Al contrario de lo que se pretende que ocurra con el género, que uno pueda elegir el suyo propio y sentido, sin más intervención ni condicionante que la propia voluntad, y el que diga que a ver, hablemos, es un tránsfobo y un tóxico y, a poco que se descuide, un maltratador psicológico a tope con provocar suicidios entre adolescentes y otras maldades de difícil disculpa, con la ideología no hay ni autodeterminación que valga, ni voluntad expresa, ni leches en vinagre. Que se lo digan a Federico Jiménez Losantos, que un día era facha y al siguiente, rojo perdido. Y todo a cuenta de su postura personal en el tema de las vacunas.
Pero en realidad eso es lo de menos. El movimiento antivacunas es intercambiable por el movimiento feminista de quinta ola (o la ola por la que vayan ya, que yo he perdido la cuenta). O por el movimiento Black Lives Matter. O por el animalista, el terraplanista, el LGTBQ (si me dejo alguna letra, me avisen), el nacionalismo. Da igual que sea la más justa de las causas o el delirio más brutal, el comportamiento es el mismo: no se admite la discrepancia. Hasta el más mínimo cuestionamiento del más nimio de los detalles del último de sus preceptos es una herejía intolerable.
Lo explica estupendamente el gran Santiago González, que siempre lo explica todo mejor, cuando dice que, hoy en día, sabiendo la postura de alguien respecto al conflicto palestino-israelí, se sabe lo que opina sobre la gestación subrogada, los alimentos transgénicos y hasta si la tortilla le gusta con cebolla o sin cebolla.
Pero volvamos a la paradoja del inicio que es la que me trae y me lleva, como el cariño a la Zarzamora, por la calle del dolor. Tan preocupante como que unos empujen al lado del contrario en el espectro ideológico, sin matices ni gradación, a cualquiera que ose cuestionar lo más mínimo, lo es que uno mismo, por reacción, se autoperciba y reconozca como eso mismo, como el contrario.

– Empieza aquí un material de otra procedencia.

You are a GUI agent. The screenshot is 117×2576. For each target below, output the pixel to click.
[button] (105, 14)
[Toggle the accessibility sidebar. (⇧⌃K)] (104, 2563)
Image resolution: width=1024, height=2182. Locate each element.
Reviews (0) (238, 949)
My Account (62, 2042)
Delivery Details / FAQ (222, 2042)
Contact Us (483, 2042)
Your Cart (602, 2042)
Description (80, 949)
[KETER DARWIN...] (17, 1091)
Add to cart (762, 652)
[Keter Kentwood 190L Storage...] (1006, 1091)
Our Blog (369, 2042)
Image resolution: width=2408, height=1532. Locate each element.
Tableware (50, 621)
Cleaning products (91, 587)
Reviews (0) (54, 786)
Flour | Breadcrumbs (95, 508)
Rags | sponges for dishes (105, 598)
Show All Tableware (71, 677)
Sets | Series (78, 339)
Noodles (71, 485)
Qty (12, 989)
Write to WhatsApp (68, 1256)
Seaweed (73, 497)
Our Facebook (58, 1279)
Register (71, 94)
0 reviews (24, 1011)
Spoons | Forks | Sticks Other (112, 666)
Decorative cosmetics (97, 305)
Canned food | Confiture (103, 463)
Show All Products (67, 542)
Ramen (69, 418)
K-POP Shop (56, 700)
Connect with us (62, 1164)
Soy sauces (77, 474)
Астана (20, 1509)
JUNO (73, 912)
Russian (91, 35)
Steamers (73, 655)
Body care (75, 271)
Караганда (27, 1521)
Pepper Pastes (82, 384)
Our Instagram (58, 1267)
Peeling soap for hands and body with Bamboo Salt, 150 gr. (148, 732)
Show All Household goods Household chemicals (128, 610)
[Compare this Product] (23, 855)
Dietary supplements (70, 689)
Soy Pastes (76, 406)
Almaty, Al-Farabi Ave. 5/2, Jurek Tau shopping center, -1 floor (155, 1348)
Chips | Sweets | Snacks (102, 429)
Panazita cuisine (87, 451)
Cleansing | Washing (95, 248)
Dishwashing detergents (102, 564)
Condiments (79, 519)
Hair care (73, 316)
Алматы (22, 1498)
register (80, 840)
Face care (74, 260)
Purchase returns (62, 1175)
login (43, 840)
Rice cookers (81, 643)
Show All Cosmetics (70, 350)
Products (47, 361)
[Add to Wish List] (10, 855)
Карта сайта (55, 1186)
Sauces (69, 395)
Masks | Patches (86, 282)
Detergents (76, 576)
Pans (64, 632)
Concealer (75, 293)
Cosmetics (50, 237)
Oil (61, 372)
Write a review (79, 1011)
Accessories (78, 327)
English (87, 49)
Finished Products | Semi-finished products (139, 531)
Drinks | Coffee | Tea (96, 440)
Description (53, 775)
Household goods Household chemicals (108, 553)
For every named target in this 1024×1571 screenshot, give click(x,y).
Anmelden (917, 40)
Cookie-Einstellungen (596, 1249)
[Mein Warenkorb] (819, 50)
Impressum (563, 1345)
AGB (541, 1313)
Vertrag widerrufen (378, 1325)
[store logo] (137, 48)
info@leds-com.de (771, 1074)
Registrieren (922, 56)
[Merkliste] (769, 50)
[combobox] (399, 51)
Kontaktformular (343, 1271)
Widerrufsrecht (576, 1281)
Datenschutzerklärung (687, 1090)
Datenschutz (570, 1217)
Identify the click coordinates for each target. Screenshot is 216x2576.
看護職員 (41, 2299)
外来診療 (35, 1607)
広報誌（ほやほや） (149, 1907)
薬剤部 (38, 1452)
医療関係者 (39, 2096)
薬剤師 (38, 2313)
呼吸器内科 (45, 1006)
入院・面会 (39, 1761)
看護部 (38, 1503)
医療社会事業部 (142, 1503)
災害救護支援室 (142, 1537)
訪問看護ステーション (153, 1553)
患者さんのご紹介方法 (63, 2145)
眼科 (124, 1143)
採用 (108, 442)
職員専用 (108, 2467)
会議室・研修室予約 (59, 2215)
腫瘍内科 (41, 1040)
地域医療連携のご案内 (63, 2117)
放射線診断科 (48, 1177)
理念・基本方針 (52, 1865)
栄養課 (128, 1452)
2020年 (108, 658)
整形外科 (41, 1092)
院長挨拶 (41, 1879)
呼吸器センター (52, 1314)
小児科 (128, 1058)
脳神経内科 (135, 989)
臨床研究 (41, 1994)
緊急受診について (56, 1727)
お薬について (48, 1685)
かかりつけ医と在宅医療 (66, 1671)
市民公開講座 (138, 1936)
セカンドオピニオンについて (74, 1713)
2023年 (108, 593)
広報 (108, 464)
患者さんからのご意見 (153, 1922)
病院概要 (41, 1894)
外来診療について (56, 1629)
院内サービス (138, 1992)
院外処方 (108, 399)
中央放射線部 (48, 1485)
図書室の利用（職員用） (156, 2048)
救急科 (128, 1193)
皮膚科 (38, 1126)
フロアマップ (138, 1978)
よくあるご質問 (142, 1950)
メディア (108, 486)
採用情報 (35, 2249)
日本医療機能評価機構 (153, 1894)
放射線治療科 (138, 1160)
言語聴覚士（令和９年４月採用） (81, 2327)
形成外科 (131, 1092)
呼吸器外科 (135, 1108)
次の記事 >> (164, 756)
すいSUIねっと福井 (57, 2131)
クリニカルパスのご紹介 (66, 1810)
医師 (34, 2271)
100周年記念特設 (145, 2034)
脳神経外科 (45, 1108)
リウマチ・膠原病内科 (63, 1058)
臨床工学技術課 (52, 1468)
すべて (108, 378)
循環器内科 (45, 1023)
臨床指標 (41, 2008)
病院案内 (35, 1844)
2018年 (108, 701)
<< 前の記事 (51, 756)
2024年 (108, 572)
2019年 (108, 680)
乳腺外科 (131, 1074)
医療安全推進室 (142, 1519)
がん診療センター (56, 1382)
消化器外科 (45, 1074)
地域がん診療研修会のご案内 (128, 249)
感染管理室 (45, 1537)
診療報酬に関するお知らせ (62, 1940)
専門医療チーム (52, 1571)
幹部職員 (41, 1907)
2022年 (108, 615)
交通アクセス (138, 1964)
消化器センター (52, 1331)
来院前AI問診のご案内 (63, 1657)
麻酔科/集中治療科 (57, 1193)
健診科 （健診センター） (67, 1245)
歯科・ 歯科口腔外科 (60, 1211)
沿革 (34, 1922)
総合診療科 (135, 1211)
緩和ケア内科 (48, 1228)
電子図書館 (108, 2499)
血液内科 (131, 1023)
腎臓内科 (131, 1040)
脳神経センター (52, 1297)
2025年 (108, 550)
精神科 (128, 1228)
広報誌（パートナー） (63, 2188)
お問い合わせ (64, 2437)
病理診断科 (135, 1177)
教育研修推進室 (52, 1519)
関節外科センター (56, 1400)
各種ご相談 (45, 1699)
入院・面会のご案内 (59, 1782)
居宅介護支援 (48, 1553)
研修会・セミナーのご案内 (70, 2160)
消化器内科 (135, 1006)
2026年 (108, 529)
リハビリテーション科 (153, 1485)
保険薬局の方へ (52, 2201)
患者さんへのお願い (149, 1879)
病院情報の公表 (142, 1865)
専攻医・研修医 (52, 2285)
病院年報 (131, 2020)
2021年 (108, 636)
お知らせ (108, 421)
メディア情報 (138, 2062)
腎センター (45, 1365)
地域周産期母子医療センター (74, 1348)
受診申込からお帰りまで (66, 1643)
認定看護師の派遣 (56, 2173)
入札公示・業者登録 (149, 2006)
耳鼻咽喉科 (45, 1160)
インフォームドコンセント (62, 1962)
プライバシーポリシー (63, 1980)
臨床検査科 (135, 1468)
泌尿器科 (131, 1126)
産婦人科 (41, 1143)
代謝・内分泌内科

Porque el abrazo del otro depende, como el del anterior, de la sumisión de las opiniones al ideario completo. Aquí no hay espacio para un solo la puntita, ni para un muy chimobayesco “esta sí esta no”.
La cuestión, por lo tanto, no sería tanto defendernos de los que quieran etiquetarnos, ni siquiera desprendernos de esas etiquetas que no nos corresponden y no hemos elegido, sino de replantear los términos del debate. No se trata de determinar si estamos situados en un lado o en otro por lo que determine el averiado fotómetro ideológico del activista constante e incansable como de situarnos a un lado u otro de la línea que separa los hechos y los datos de la fe, el empirismo de la intuición, los sé de los creo. Declarémonos ideológicamente no binarios, seres de pensamiento fluido. Con nuestra voluntad expresa debería bastar. Hasta la biología está de nuestra parte.